A refutation comes back with the counterexample and the path it took:

$ touchstone prove f.py --ensures 'result == x'
REFUTED  [property via verified VC generator (Rocq-extracted wpg)]
  counterexample: x=0
  trace:
    line 2: return x + 1    [x=0]
    => returns 1

What it covers

Functional equivalence and predicates; whole-function and interprocedural reasoning over control flow with multiple loops, arbitrary nesting, break and continue, statements after a loop, and any step direction; self-recursion, mutual recursion, and recursion over lists; deductive and synthesized loop invariants; abstract interpretation (interval, zone, octagon, Karr, polyhedra, machine-integer); IEEE-754 floating point total over every double, with Inf and NaN as first-class inputs, exact floor division and modulo, and sound over-approximations of sin, cos, exp, and log; arrays with quantified specifications; termination of counted loops, iteration over containers, and data-dependent loops, and cost; exceptions; rely-guarantee concurrency for all schedules and all depths; and separation logic with the frame rule, the magic wand, and inductive heap predicates.

Values carry their real types through the symbolic core; the heap models object identity, aliasing, and mutation; and index-out-of-bounds, key errors, None in arithmetic, type mismatches, and division by zero are traps that refute a totality claim. Fixed-width wraparound is checked alongside every integer proof. A property can be stated in Python over the parameters and result (prove), written as @require / @ensure decorators on the function (verify_contracts, in the style of the contracts and icontract packages), mined from the code's own assertions (check), or written directly as a Z3 predicate; a counterexample comes back with the execution trace and the path taken (explain).

Soundness

Every construct is either encoded soundly or returned as UNKNOWN with a reason, so an unsupported feature is never silently skipped or assumed away. A PROVED is confirmed by a second independent solver (cvc5) and withheld unless both agree, runs under a deterministic resource bound so identical input yields an identical verdict on every machine, and carries a reproducibility certificate.

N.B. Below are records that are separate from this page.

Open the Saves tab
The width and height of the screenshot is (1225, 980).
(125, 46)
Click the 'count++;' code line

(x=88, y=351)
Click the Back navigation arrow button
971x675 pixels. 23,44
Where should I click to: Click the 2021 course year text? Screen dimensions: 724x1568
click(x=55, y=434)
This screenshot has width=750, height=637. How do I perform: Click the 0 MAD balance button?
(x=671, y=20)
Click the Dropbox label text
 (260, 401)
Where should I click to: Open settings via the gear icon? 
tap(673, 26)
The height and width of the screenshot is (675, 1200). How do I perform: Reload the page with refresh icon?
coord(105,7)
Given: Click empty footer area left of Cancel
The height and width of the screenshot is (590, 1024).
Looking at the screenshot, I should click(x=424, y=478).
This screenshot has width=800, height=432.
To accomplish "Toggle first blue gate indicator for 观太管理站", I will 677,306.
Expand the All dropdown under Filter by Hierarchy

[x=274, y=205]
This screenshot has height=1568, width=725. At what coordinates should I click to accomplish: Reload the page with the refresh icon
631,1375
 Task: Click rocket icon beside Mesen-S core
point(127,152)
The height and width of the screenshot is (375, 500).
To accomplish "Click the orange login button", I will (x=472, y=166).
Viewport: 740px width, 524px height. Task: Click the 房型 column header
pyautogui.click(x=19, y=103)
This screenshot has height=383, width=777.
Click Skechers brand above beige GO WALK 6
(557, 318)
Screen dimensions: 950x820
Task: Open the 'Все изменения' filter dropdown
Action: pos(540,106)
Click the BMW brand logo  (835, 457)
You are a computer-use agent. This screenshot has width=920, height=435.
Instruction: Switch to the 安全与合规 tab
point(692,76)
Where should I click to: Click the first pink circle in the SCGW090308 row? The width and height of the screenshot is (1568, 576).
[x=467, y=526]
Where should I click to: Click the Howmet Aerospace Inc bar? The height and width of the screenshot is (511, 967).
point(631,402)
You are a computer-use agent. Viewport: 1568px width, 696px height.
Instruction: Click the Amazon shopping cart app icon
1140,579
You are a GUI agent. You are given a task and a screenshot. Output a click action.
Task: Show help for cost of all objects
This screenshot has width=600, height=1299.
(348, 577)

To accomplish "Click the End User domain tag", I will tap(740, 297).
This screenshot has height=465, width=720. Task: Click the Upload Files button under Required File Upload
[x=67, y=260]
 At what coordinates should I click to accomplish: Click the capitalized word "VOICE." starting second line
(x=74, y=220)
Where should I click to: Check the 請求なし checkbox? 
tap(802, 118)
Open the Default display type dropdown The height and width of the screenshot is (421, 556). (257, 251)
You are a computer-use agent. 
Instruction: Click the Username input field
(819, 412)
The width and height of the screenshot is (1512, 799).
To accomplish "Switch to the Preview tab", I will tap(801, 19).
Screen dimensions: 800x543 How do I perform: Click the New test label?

The trust base is machine-checked in Rocq (proofs/): the operational semantics of the modeled subset; the verification-condition generator over it, proven sound and complete for straight-line assignment and conditionals and sound for while-loops carrying a syntactic invariant, trap-aware so a reachable division or modulo by zero leaves the condition undischarged; a fixed-width two's-complement integer model proven to agree with unbounded arithmetic exactly when no operation overflows; the SMT-LIB division and modulo encoding proven to refine the theory for every conforming solver; the abstract-domain transfers (extracted to OCaml and run as the engine's operators); the translation as a semantics-preserving functor; and the end-to-end theorem that a discharged verification condition implies the property under the program's semantics. SMTCoq re-checks each integer obligation's certificate inside Coq's kernel.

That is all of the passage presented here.